Nonetheless, a book can work on one level while being perhaps less successful on another.  Despite my qualms about the structuring and language of the book, I found myself listening carefully to the radio report of evidence given recently by Ian Macdonald  at the recent Independent Commission Against Corruption hearing. It was another cross-examiner at work because Chester Porter retired eleven years ago, but as I listened I found myself thinking about the construction of a chain of questions and responses as an intellectual and rhetorical exercise. And as I read about the successful appeal of Jeffrey Gilham a few days ago, Porter’s warnings about expert testimony, the demeanor of witnesses and the shortcomings of police evidence loomed large in my mind.

My rating: 6/10

Read because: it was a face-to-face bookgroup choice

Copy sourced from: Council of Adult Education Book Groups

‘Pioneers of Bushwalking’ Exhibition at the RHSV

I’m up to my habitual practice of catching an exhibition in its closing days again. This time it is the ‘Pioneers of Bushwalking’ exhibition at the Royal Historical Society of Victoria.  It was officially launched on the 24th of October by that intrepid bushwalker, Tim Holding M.P. and closes this coming Friday 9 December.

Between 2004 and 2010 the RHSV was donated archival material from the Melbourne Walking Club  including photograph albums, maps and archival material. The club was founded in 1894 as a male-only enterprise: a status which it (rather surprisingly)  still holds today, although women are welcome to attend ‘many’ of their events as ‘visitors’.  Early on it encouraged race-walking, and the exhibition shows two Edwardian gentlemen strutting along in that curious gait. However, it seems that a major part of their activities involved bushwalking, particularly in the high country mountain areas.

The photograph albums in particular are fascinating.  They are beautifully presented and labelled, and they document trips particularly in the 1930s around Healesville, Gippsland and the snowfields.  It looks to be a damned uncomfortable hobby, sleeping on groundsheets under the stars, or under tents with do-it-yourself waterproofing.  There’s a curious flavour to the exhibition though- lots of jolly-ho, rather private-boys’-school humour, and an unsettling hint of homophobia in one particular publication discreetly placed on a lower display shelf.

Looking at the names of the stalwart members, I was attracted by the name ‘Chris Bailey’, a now-deceased but well known Ivanhoe resident who was, among many other things, President of the Heidelberg Historical Society and heavily involved in conservation of the Yarra River.
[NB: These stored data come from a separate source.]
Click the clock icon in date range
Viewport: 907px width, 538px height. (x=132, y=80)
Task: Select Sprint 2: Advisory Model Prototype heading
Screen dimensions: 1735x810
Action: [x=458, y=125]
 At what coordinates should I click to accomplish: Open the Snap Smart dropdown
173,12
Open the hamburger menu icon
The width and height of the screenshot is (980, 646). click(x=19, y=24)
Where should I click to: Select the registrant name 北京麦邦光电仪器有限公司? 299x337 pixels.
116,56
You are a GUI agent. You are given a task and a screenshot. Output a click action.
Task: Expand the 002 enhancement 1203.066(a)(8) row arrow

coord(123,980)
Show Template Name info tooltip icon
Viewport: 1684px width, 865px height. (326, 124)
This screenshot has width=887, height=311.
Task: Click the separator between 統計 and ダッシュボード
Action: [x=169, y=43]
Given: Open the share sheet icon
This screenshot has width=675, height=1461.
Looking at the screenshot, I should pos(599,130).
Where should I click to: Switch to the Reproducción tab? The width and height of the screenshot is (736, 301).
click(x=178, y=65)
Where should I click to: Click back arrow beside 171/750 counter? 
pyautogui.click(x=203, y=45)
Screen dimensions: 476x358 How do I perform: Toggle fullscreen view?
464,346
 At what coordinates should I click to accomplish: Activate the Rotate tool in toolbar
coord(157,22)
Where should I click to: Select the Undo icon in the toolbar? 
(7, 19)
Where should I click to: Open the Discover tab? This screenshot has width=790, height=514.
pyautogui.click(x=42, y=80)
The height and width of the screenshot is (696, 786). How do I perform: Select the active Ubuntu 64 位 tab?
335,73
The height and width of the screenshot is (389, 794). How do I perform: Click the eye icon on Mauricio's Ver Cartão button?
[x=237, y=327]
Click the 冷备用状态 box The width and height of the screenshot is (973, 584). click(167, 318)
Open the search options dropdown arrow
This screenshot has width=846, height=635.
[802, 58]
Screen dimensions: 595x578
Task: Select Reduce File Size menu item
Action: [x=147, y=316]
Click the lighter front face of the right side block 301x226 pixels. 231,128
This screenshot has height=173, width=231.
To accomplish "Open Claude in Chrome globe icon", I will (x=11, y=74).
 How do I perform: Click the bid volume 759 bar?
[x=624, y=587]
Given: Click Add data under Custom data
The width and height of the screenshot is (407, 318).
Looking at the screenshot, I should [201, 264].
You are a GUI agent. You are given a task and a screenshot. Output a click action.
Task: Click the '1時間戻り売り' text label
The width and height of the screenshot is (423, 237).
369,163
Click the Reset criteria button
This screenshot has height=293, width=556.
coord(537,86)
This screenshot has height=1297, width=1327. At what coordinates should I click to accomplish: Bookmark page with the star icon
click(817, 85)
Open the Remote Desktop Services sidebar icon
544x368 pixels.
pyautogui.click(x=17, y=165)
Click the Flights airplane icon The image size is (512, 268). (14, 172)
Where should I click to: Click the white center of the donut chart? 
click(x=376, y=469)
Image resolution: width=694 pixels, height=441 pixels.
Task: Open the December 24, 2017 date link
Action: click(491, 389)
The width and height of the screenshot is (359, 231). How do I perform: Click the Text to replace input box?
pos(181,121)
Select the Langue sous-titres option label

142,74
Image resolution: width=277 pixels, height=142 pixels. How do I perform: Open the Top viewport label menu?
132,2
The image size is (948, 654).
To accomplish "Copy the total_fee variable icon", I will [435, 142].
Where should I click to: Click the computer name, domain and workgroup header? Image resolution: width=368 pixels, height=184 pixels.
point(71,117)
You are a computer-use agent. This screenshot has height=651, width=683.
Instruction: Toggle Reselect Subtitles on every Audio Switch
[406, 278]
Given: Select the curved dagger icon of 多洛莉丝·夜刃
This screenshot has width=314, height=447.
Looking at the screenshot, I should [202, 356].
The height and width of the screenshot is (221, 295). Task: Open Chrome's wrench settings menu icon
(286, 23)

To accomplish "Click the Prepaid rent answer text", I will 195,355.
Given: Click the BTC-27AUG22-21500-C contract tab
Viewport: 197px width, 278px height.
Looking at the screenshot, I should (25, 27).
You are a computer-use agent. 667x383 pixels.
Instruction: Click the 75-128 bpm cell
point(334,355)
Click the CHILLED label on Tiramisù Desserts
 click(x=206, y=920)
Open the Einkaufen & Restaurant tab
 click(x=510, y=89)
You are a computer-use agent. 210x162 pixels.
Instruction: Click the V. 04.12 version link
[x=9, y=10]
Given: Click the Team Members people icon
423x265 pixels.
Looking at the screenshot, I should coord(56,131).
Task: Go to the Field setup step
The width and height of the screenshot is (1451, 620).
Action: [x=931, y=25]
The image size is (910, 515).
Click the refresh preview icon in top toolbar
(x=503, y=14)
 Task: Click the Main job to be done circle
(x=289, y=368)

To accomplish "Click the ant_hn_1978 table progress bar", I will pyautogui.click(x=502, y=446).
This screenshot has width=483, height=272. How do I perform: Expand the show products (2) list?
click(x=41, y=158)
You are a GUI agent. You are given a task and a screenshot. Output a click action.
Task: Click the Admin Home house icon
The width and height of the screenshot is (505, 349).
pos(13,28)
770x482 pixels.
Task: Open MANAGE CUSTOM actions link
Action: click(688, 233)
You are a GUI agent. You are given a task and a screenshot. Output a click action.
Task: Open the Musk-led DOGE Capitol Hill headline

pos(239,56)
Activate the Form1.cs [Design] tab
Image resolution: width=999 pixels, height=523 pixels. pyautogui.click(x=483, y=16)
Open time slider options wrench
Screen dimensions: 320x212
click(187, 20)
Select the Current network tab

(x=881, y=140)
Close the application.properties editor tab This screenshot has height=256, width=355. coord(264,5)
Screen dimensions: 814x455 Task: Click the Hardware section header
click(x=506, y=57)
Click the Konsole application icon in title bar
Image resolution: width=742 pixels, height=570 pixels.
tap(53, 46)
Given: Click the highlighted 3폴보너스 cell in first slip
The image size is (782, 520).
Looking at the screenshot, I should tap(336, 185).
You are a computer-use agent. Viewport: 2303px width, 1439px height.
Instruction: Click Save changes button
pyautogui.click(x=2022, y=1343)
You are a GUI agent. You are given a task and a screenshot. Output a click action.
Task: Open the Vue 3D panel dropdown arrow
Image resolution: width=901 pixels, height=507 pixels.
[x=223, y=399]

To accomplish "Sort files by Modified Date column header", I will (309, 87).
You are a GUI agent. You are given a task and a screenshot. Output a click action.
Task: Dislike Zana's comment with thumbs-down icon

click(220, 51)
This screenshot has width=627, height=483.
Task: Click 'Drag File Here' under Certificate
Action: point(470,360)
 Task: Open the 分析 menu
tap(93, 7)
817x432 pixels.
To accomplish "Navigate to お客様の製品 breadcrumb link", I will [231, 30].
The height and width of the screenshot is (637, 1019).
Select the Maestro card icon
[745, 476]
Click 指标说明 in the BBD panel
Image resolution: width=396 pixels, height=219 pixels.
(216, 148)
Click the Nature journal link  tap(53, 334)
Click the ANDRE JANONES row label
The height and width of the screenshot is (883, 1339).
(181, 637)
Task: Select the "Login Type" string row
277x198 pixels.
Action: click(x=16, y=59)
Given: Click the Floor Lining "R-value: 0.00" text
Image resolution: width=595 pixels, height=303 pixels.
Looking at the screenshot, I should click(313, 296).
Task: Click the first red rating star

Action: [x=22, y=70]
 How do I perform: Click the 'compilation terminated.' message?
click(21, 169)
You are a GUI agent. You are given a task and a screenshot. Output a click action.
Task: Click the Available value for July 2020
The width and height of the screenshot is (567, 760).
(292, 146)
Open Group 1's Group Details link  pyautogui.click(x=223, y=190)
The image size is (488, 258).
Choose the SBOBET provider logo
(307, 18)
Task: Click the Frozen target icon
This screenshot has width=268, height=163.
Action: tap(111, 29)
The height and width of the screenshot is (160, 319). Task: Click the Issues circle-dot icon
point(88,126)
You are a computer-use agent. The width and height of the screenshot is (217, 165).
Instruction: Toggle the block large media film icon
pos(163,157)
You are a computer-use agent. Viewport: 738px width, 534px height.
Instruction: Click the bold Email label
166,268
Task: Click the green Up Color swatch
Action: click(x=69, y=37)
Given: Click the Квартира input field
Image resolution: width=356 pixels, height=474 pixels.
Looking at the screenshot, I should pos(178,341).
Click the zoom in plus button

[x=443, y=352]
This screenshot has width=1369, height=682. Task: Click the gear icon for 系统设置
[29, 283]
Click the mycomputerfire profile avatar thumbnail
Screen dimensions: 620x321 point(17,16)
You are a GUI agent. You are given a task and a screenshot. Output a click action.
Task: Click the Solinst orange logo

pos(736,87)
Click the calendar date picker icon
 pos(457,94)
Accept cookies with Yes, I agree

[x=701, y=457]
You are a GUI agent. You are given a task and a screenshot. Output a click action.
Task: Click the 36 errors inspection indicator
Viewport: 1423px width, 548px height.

My husband noted R. H. Croll, prominent in athletic, literary and arts circles.

I thought of both these men whose names seem to pop up in varied contexts as I browsed the glossy magazine that came with The Age this morning.  It lists Melbourne’s 100 most “influential, inspirational, provocative and creative” people for 2011.  The 100 are arranged by theme: ‘provocateurs’ (the men and women shaking things up around this place); ‘power partnerships’ (when two heads are much better than one); ’cause and effect’ (the people encouraging us to give a little bit- or a lot; ‘social glue’ (Who brings everybody together to make things happen?); ‘bright ideas’ (Why didn’t we think of that?) ; ‘My first time’ (i.e. people’s debut events);   ’20/20′ (twenty inspirational people all in their twenties); ‘global sensations’; ‘changing lives’ (making a difference to people’s lives; ‘music’ and ‘from these hands’ (creative people).  Just flipping through, there is a strong entrepreneurial theme running through them, along with activism, sport, politics,and an emphasis on youth- although that may well just be me getting older!

I wonder what themes a similar list for the early 1900s would emphasize?  I think that early 1900s examples could be found under each of these headings- for example, there would be examples of young men, clever inventions, and provocateurs- but I think that the language to talk about them would have been different.   I’m sure that formal clubs and societies, organized with archives and meetings (just like the Melbourne Walking Club), would be far more prominent than the more ephemeral and individual-based networks that we see today.